Nel panorama politico italiano vede il centrosinistra alle prese con tensioni per ora sotto pelle ma pronte a riesplodere attraverso personalismi, contestazioni esasperate, una “visione corta”. Non si rischia così di non essere più credibili agli occhi di un elettorato riformista e di sinistra, che attende un riscatto rispetto ad una destra nazionalista?

<<Va ripensato il rapporto con il paese, bisogna tornare a parlare con tutti e ripensare agli errori fatti. E di errori ne sono stati fatti parecchi inseguendo gli obiettivi di breve periodo! Come la legge elettorale, la riforma della Rai, il finanziamento pubblico ai partiti e alcune riforme istituzionali. Sono stati cedimenti alla situazione contingente. I riformisti devono tornare a riflettere sull’idea di Paese che si intende costruire e non solo alle alleanze temporanee dettate spesso da precari equilibrismi di potere. Solo così, tornando all’ascolto e al dialogo con le persone, si può tornare ad essere credibili>>.

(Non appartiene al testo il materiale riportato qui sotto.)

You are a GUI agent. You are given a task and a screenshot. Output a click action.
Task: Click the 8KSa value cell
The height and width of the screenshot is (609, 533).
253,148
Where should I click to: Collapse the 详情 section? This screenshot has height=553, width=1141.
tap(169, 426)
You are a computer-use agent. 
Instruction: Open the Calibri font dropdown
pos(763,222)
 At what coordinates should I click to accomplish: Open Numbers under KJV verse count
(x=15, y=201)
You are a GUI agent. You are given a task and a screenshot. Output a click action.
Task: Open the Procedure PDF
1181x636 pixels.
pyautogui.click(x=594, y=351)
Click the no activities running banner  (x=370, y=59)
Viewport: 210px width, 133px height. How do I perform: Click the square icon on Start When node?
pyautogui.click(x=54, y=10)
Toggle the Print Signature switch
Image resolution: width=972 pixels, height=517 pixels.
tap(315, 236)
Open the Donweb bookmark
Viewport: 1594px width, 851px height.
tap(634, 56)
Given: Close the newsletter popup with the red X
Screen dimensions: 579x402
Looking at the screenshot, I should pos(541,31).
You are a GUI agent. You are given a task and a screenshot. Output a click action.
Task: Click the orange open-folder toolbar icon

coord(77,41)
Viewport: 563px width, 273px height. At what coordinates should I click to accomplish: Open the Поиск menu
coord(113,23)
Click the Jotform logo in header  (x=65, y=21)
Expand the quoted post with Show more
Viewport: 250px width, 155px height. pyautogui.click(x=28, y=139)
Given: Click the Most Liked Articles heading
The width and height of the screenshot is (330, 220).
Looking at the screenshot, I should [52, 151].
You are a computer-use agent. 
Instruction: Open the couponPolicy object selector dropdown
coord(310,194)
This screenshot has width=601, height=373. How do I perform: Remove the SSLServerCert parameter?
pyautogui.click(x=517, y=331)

Presidente, ogni tanto riaffiora, magari retoricamente, lo spirito dell’Ulivo: cosa è stato veramente e perché oggi sarebbe utile per ritrovare la strada della riscossa?

<<L’Ulivo non è replicabile oggi perché tutto il mondo è cambiato. Il metodo dell’Ulivo invece può ancora essere vincente: dico spesso che sarebbe buona cosa prendere quindici parole che ricorrono spesso nelle famiglie italiane e che nascondono ansie, preoccupazioni, ma anche aspettative circa le risposte della politica: droga, disoccupazione, pace, salari, lavoro, inflazione, sanità pubblica, scuola, fragilità…. Per ognuna di queste bisognerebbe aprire una discussione in rete, a distanza, guidata da persone sagge, esperte e non per forza di partito. Ogni settimana una parola e il sabato il segretario va in una città simbolica, se si tratta di welfare sarà Padova, se di finanza sarà Milano e, in presenza, apre la discussione e arriva alle proposte, alla sintesi politica. Con quindici settimane di lavori si può arrivare a comporre lo schema di un programma condiviso. Ascoltare il popolo è democrazia. Strumentalizzarne le preoccupazioni e le ansie, esasperando i problemi ai fini elettorali, invece è populismo. Bisogna ritornare alla fatica della discussione, aperta e vera, per poi arrivare a realizzare le riforme. Questa, se vogliamo, è la sola possibile eredità dell’Ulivo>>.